(Aim of the exercise):
Every single entry should be printed exactly.
The input: Begin
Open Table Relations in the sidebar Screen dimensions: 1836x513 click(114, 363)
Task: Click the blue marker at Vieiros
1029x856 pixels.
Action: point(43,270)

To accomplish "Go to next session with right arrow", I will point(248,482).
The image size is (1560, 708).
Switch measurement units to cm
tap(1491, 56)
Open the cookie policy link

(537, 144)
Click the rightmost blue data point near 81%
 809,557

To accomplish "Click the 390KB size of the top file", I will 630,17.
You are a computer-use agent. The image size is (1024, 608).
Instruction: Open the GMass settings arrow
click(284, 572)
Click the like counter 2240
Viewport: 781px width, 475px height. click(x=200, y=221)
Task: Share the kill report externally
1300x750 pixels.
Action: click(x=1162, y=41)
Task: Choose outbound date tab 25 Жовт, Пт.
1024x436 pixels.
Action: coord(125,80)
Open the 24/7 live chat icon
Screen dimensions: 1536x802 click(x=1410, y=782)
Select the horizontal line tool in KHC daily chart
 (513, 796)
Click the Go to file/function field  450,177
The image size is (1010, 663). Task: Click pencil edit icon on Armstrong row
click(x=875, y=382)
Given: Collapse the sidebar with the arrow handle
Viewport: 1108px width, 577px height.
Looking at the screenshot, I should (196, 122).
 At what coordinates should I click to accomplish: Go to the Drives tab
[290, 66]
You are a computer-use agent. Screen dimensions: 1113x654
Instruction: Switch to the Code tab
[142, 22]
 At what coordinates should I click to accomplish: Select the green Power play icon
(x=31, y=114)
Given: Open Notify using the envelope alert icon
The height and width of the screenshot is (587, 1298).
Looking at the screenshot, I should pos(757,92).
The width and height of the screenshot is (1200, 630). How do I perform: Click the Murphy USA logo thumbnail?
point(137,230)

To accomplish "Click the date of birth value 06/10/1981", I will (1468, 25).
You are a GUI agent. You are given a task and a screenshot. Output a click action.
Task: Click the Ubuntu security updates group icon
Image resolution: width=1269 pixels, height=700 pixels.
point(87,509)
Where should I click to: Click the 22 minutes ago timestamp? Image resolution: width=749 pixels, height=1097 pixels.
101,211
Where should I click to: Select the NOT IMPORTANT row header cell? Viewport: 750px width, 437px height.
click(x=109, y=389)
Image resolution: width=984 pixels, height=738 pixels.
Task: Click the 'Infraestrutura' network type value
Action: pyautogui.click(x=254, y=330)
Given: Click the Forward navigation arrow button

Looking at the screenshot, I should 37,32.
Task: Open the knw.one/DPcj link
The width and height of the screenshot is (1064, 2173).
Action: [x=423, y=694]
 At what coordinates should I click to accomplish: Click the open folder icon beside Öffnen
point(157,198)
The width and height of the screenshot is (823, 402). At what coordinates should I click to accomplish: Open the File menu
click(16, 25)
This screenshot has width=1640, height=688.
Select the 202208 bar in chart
The input: End
(Solved problem):
Open Table Relations in the sidebar Screen dimensions: 1836x513 click(114, 363)
Task: Click the blue marker at Vieiros
1029x856 pixels.
Action: point(43,270)

To accomplish "Go to next session with right arrow", I will point(248,482).
The image size is (1560, 708).
Switch measurement units to cm
tap(1491, 56)
Open the cookie policy link

(537, 144)
Click the rightmost blue data point near 81%
 809,557

To accomplish "Click the 390KB size of the top file", I will 630,17.
You are a computer-use agent. The image size is (1024, 608).
Instruction: Open the GMass settings arrow
click(284, 572)
Click the like counter 2240
Viewport: 781px width, 475px height. click(x=200, y=221)
Task: Share the kill report externally
1300x750 pixels.
Action: click(x=1162, y=41)
Task: Choose outbound date tab 25 Жовт, Пт.
1024x436 pixels.
Action: coord(125,80)
Open the 24/7 live chat icon
Screen dimensions: 1536x802 click(x=1410, y=782)
Select the horizontal line tool in KHC daily chart
 (513, 796)
Click the Go to file/function field  450,177
The image size is (1010, 663). Task: Click pencil edit icon on Armstrong row
click(x=875, y=382)
Given: Collapse the sidebar with the arrow handle
Viewport: 1108px width, 577px height.
Looking at the screenshot, I should (196, 122).
 At what coordinates should I click to accomplish: Go to the Drives tab
[290, 66]
You are a computer-use agent. Screen dimensions: 1113x654
Instruction: Switch to the Code tab
[142, 22]
 At what coordinates should I click to accomplish: Select the green Power play icon
(x=31, y=114)
Given: Open Notify using the envelope alert icon
The height and width of the screenshot is (587, 1298).
Looking at the screenshot, I should pos(757,92).
The width and height of the screenshot is (1200, 630). How do I perform: Click the Murphy USA logo thumbnail?
point(137,230)

To accomplish "Click the date of birth value 06/10/1981", I will (1468, 25).
You are a GUI agent. You are given a task and a screenshot. Output a click action.
Task: Click the Ubuntu security updates group icon
Image resolution: width=1269 pixels, height=700 pixels.
point(87,509)
Where should I click to: Click the 22 minutes ago timestamp? Image resolution: width=749 pixels, height=1097 pixels.
101,211
Where should I click to: Select the NOT IMPORTANT row header cell? Viewport: 750px width, 437px height.
click(x=109, y=389)
Image resolution: width=984 pixels, height=738 pixels.
Task: Click the 'Infraestrutura' network type value
Action: pyautogui.click(x=254, y=330)
Given: Click the Forward navigation arrow button

Looking at the screenshot, I should 37,32.
Task: Open the knw.one/DPcj link
The width and height of the screenshot is (1064, 2173).
Action: [x=423, y=694]
 At what coordinates should I click to accomplish: Click the open folder icon beside Öffnen
point(157,198)
The width and height of the screenshot is (823, 402). At what coordinates should I click to accomplish: Open the File menu
click(16, 25)
This screenshot has width=1640, height=688.
Select the 202208 bar in chart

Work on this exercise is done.